October 10, 2021

Review: A Spindle Splintered

A Spindle Splintered A Spindle Splintered by Alix E. Harrow
My rating: 5 of 5 stars

A common thread running through Alix E. Harrow's work is the power of stories and the myths and fables humans share. This theme is front and center in this fantastic novella, dealing with a multiverse of Sleeping Beauties that subvert the fairy tale --"pretty much the worst fairy tale, any way you slice it," according to the very first sentence--and rescue each other.

Our protagonist is Zinnia Gray, a young woman dying of a genetic disease. The book opens (after an introduction explaining why "only dying girls like Sleeping Beauty") on her twenty-first birthday, and she does not expect to see her twenty-second. Her best/only friend, Charmaine Baldwin (known as "Charm," heh heh), throws her a birthday party in their small Ohio town, in the tower of an abandoned prison. Charm even brings a spinning wheel to the top room of the tower for Zinnia to prick her finger, following the script of her favorite fairy tale. After a bit of snappy repartee (the dialogue throughout is excellent), Zinnia half-drunkenly does so, expecting nothing to happen. Instead, she slides into the multiverse:

And the faces I see don't belong to me. They belong to a thousand other girls reaching out towards a thousand spinning wheels or spindles or splinters. Other sleeping beauties, in other stories? I want to stop them, shout some kind of warning--stop, you boneheads!

One of them seems to hear me. She looks up at me with eyes that are an impossible shade of cerulean, her face framed by locks of literal gold, her finger hovering a centimeter above the spindle's end. Her lips frame a single word: "Help."

The world stops smearing.


Zinnia lands in the fairy-tale alternate world of Perceforest, where the Princess Primrose, under a curse, has similarly just passed her twenty-first birthday. (Zinnia also still has cell service to Charm, which of course defies all the laws of physics, but go with it. It's a nonsensical bit of worldbuilding that makes perfect sense as the story progresses.) Zinnia has stopped Primrose from following through with the rest of the story, pricking her finger and falling under an enchanted sleep for a hundred years. The remainder of the book focuses on Zinnia and Charm's efforts to free Primrose--and Zinnia and several other Sleeping Beauties--from their fairy-tale-decreed fates.

As usual, Harrow's prose is gorgeous. This 119-page novella could easily have been a full-length novel. But even stripped down to its essence, Zinnia's voice--a dying girl who has crawled back into her shell, refusing to connect with other people and content to run out the clock, until the quest of freeing Primrose reignites her own desire to live--and complex character shine through. The pacing is flawless: the nine pages of the first chapter sets up the theme, backstory, characterization of both Zinnia and Charm, and the stakes, and everything flows steadily from there, with not a wasted moment. Zinnia and Charm come up with an idea to save Primrose by pulling in other Sleeping Beauties from their stories to hers:

My hand finds Charm's and I haul her toward me. I feel her body land beside mine on the dungeon floor, smell the slightly chemical citrus of her hair, but I remain in the whirling in-between. I look out at all those hundreds of sleeping beauties, trapped and cursed, bound and buried, all alone. I wonder if they'll even be able to hear me, and if any of them will answer; I wonder how badly they want out of their stories.

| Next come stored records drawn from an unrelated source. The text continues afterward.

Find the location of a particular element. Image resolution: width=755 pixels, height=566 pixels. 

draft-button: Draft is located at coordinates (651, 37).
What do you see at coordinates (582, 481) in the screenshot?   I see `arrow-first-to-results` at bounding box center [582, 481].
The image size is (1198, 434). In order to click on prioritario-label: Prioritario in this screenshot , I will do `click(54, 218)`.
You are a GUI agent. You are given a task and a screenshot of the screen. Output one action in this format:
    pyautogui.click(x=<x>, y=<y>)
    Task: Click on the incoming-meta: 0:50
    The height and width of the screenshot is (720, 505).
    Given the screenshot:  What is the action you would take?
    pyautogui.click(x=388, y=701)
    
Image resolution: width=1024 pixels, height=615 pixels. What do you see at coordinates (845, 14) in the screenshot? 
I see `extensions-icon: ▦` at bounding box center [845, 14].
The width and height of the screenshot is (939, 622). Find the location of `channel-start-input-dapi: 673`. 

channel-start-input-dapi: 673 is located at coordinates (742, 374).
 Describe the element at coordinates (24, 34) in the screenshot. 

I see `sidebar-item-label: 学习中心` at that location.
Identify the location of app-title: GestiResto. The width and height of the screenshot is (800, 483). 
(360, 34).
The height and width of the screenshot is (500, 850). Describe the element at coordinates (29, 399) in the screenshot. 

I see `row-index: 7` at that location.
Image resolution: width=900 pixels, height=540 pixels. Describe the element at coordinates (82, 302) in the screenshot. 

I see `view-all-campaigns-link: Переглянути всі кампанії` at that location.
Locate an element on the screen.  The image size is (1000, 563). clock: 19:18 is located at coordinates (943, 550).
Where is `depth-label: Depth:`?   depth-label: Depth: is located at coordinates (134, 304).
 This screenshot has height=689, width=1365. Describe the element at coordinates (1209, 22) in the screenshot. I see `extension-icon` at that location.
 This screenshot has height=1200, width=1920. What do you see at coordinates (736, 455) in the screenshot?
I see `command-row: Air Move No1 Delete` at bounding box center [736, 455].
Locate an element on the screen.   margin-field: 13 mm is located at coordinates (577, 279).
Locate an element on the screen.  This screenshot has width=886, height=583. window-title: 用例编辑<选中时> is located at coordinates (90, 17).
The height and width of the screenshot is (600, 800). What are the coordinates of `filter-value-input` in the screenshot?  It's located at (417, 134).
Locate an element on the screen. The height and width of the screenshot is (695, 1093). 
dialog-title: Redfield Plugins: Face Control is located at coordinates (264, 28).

The void between worlds is nibbling at my edges, tearing at my borders. I don't know what'll happen if I linger too long, but I imagine it's the same thing that would happen to a chickadee who lingered in a jet engine. I reach my hand out to all the sleeping princesses and whisper the word that brought me into Primrose's world, that sent both our stories careening off their tracks: "Help."

I land back on the cold cell of my floor, surrounded by roses and rot. My last bleary thought before I slip into true sleep, or possibly a coma, is that some of the beauties must have heard me.

Because some of them have answered.


There follows an exciting, fast-paced rescue run, and Charm, Zinnia and the other beauties pull Primrose back to our world. In the process, Zinnia nearly dies, and Primrose fulfills the promise of the fairy tale by kissing her to wake her up. (Although Primrose and Zinnia aren't together at the book's end; as you might have suspected from the name, Primrose ends up with Charm instead.) Due to the laws of physics that Charm admits are slightly twisted for each universe, this means that the protein plaques clogging Zinnia's organs are removed, and her lungs are wiped clean. The underlying genetic disease isn't cured--new xrays reveal the damaged DNA is beginning to produce the proteins again--but Zinnia is granted a reprieve. A reprieve she plans to make the most of: taking her multiverse-traveling splinter of a spindle and rescuing the other sleeping beauties. "The girls in other worlds who are dying or trapped or cursed, who deserve better stories than the ones they were given. Who are all alone."

I have been impressed by everything I've read from Alix E. Harrow, and this is no different. This is a fierce, beautiful story, and it should not be missed.